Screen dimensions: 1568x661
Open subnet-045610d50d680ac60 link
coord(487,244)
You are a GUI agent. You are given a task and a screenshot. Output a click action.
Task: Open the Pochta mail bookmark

■ ■ ■

# Problem details
Your answer must consist of every line above, transcribed verbatim.

# Output of the exercise
Screen dimensions: 1568x661
Open subnet-045610d50d680ac60 link
coord(487,244)
You are a GUI agent. You are given a task and a screenshot. Output a click action.
Task: Open the Pochta mail bookmark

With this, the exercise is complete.